▶ The problem
Starting at the line that contains "The image size" and ending at the last line of the rows below, render each line as a string in a JSON list, one string per line, with blank lines and pictures left out.
____
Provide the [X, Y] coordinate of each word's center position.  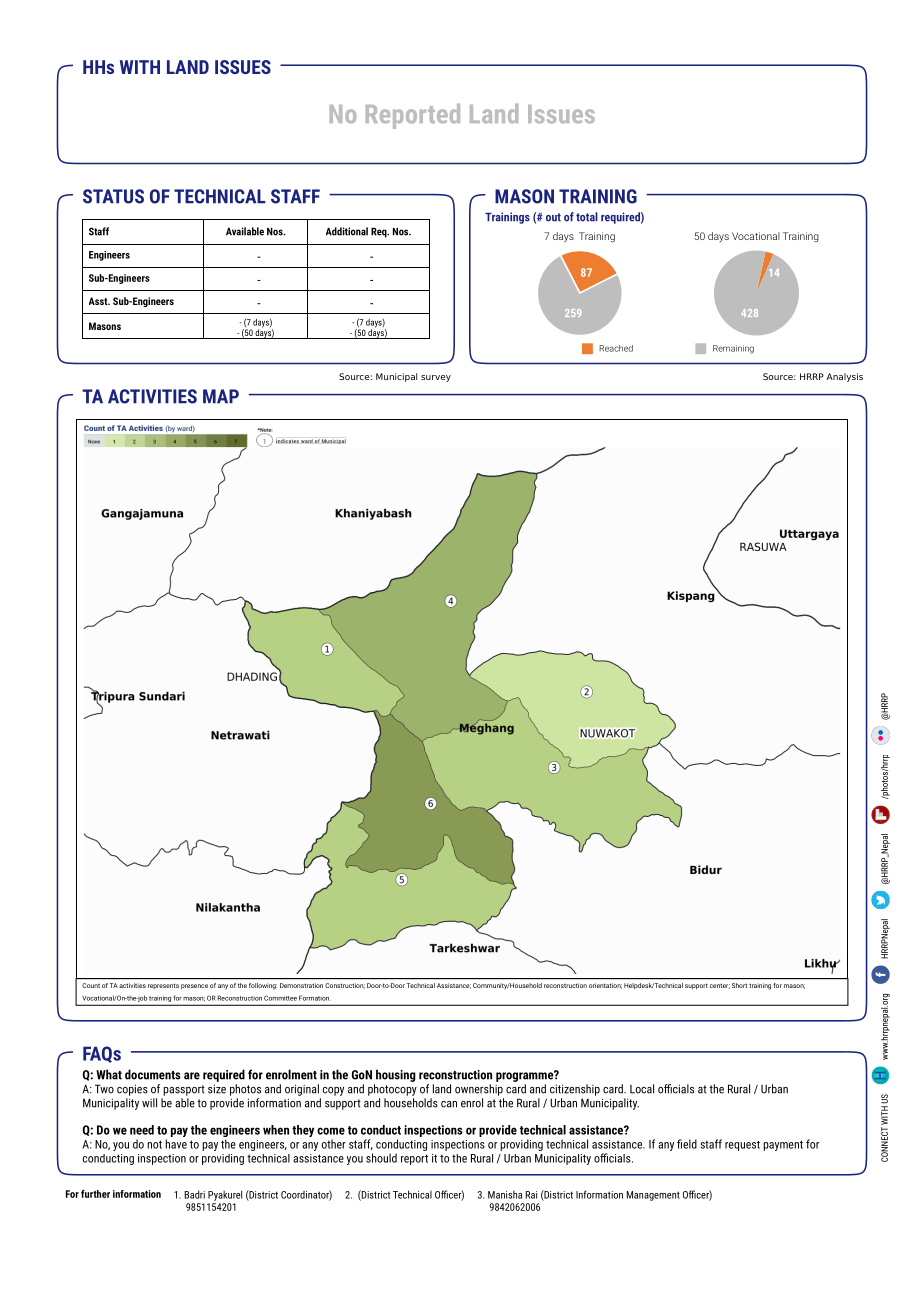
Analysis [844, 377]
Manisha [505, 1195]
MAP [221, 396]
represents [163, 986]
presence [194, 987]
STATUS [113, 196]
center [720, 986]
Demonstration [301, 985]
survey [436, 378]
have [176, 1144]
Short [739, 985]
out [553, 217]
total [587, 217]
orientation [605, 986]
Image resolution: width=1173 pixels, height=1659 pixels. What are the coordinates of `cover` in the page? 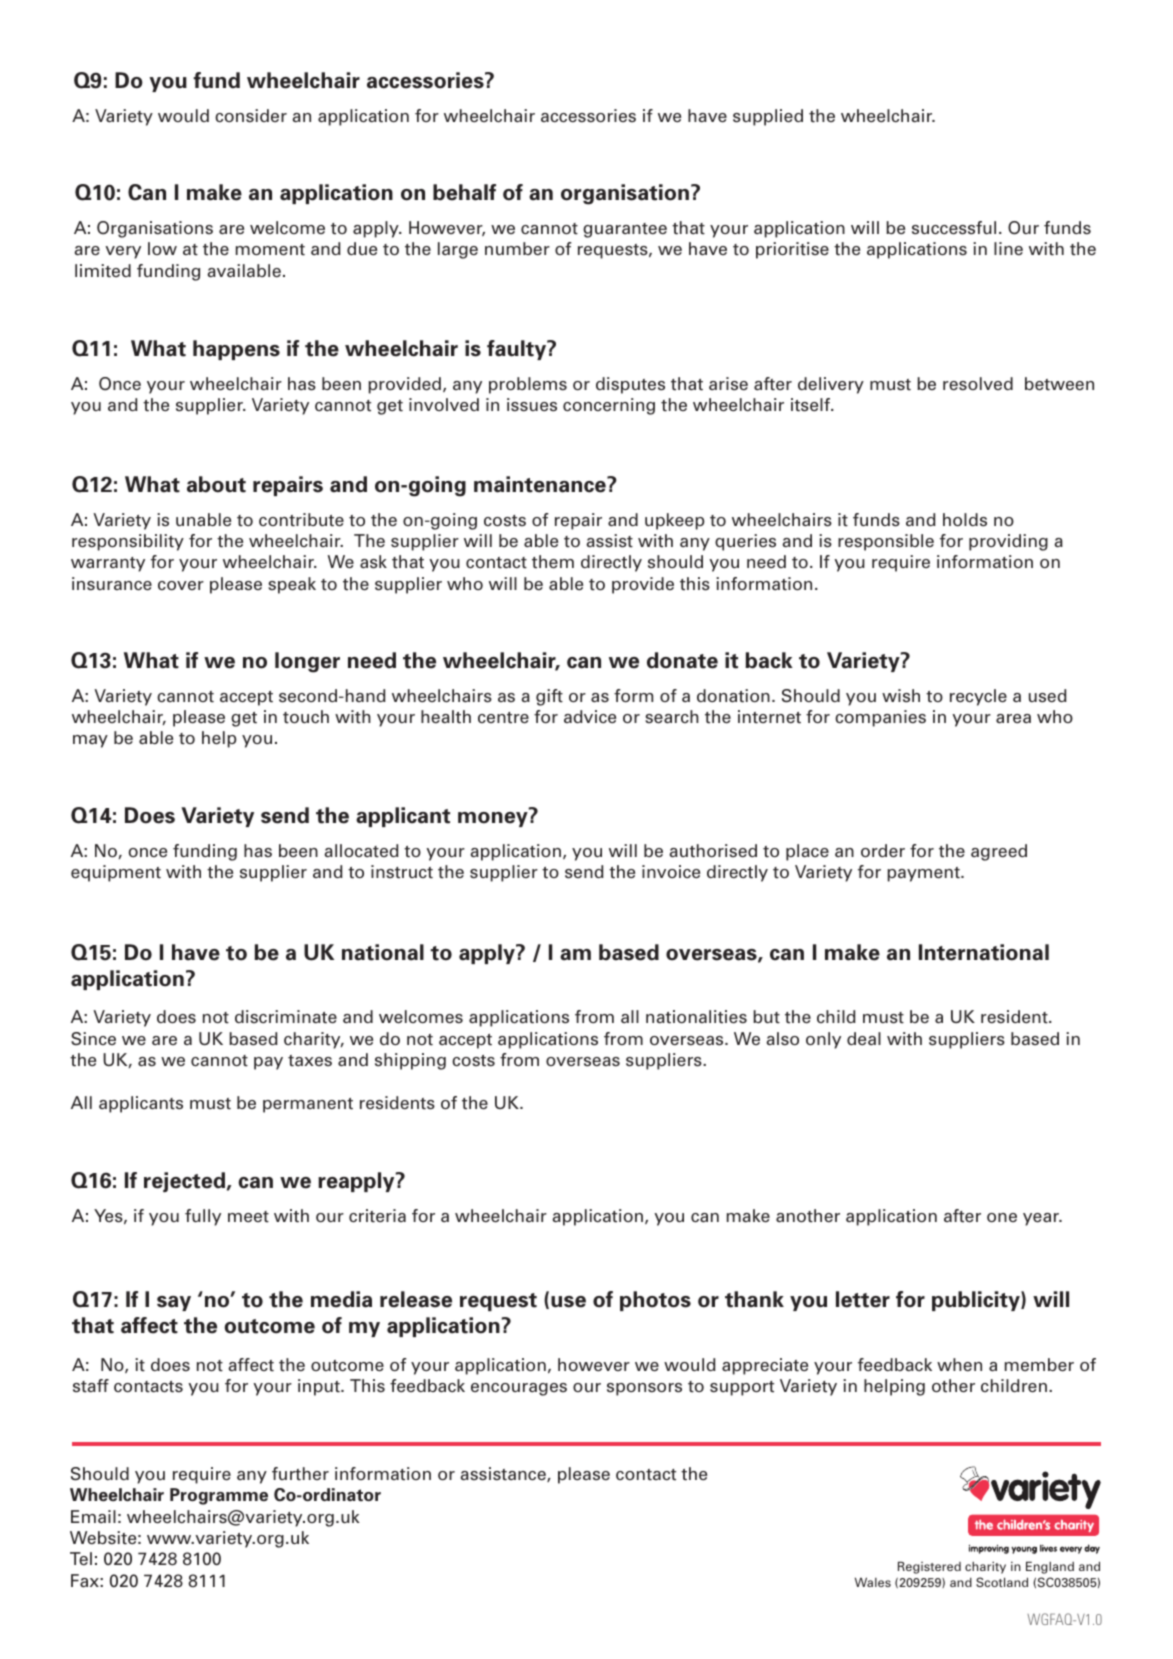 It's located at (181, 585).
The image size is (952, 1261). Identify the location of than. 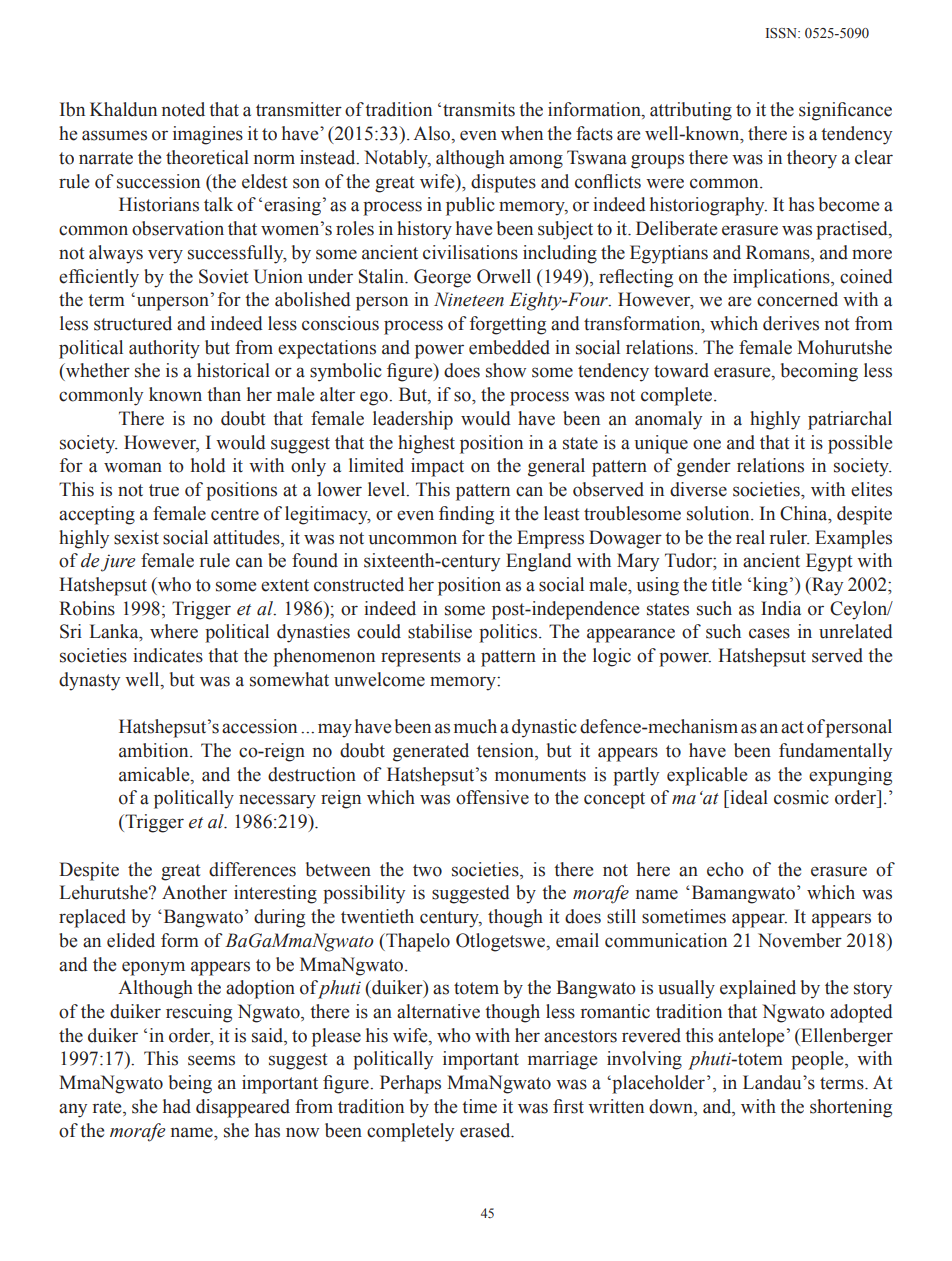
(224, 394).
____
▶ The result
[
  "The image size is (952, 1261). Identify the location of than. ",
  "(224, 394)."
]